In the long-run, economics is basically demographics, with supply and demand charts thrown into the mix. A country’s GDP is determined by the number of workers, multiplied by their output. Output per worker varies depending on productivity growth. The number of workers varies too, partly depending on the numbers of people in work. Welfare systems can deter low-paid workers from looking for jobs and social trends also affect the statistics (the number of women working has affected employment rates in all developed countries).
But the number of workers depends most crucially on birth rates. Once a population goes into decline, it’s hard for an economy to grow. If the population is growing, it’s hard for the economy not to. So how does that influence big global economic trends?
Forget all that stuff about Japan’s lost decade. It’s nonsense, pushed by Keynesian economists to justify printing lots of money. As Daniel Gros, director of the Centre for European Policy Studies, has pointed out, Japan “never lost a decade”. When you divide GDP by the number of people of working age (defined as everyone between 20 and 60), Japan did better in the last decade than America, and most European countries. That seems to chime with the evidence we can see all around us. If Japan is doing so badly, how come the roads are full of Toyotas and our houses full of Nintendo Wiis and Sony TVs? If Japanese demand is so weak, why is unemployment only 5% – half the rate it stands at in America and the eurozone?
In fact, Japan did as well as a wealthy, mature economy could be expected to do. It would probably have done better if the Bank of Japan had listened less to academic Keynesians, and printed less money. Even so, the message is clear. Japan remains one of the most innovative, successful capitalist economies in the world – it’s just not going to show up in the GDP numbers because its population is falling.
Next, re-think China’s rise to global dominance. True, the country is rapidly industrialising. It’s a big place, and it is going to be a big player in the global economy. But how big? Right now, China is in a demographic ‘sweet spot’.

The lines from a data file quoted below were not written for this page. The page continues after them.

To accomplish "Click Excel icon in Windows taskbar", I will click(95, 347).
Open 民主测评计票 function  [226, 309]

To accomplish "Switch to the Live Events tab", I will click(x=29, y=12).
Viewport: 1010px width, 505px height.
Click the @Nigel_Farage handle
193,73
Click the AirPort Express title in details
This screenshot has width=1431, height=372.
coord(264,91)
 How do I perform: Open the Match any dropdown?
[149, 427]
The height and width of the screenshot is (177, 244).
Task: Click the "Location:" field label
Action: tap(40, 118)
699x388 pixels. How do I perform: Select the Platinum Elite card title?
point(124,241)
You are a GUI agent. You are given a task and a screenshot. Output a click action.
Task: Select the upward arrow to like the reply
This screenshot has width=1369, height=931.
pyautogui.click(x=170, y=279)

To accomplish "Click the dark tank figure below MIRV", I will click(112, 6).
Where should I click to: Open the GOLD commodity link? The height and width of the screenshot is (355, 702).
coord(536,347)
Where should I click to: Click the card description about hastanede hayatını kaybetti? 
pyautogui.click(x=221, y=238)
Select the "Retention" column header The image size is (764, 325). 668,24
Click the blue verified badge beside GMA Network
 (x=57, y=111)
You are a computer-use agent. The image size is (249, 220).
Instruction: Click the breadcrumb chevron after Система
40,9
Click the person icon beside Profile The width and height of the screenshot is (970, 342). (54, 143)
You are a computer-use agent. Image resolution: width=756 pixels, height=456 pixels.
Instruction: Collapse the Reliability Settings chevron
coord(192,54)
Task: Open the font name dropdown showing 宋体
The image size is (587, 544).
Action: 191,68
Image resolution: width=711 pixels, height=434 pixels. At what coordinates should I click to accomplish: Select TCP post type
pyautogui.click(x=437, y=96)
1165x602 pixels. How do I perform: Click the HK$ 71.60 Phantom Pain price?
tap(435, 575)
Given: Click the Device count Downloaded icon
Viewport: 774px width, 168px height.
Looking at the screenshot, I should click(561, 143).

The one-child policy means there aren’t many children. And past population growth means there aren’t many old people either. So in this decade, China has an exceptionally high percentage of its population of working age. That is terrific for growth right now, but bad for the long term. By 2030, China will have a greater percentage of pensioners to look after than America. That’s going to be a big drag on economic growth. And there won’t be much anyone can do about it.
America, by contrast, will be in much better shape. True, America has been running big budget and trade deficits, and its banking system is in a terrible mess. But those are all short-term problems. The over-60s currently account for just 18% of the American population. That will only rise to 25% by 2050. The US has one of the highest birth rates in the developed world (14 births per 1,000 people annually, compared with 12 in Britain and eight in Germany). And it remains open to immigrants – at least compared to other rich countries.
There will still be lots of bright, hard-working Americans joining the labour force every year for the foreseeable future, and they won’t be paying a fortune in taxes to support an army of pensioners. It’s hard to see how that can be bad for growth.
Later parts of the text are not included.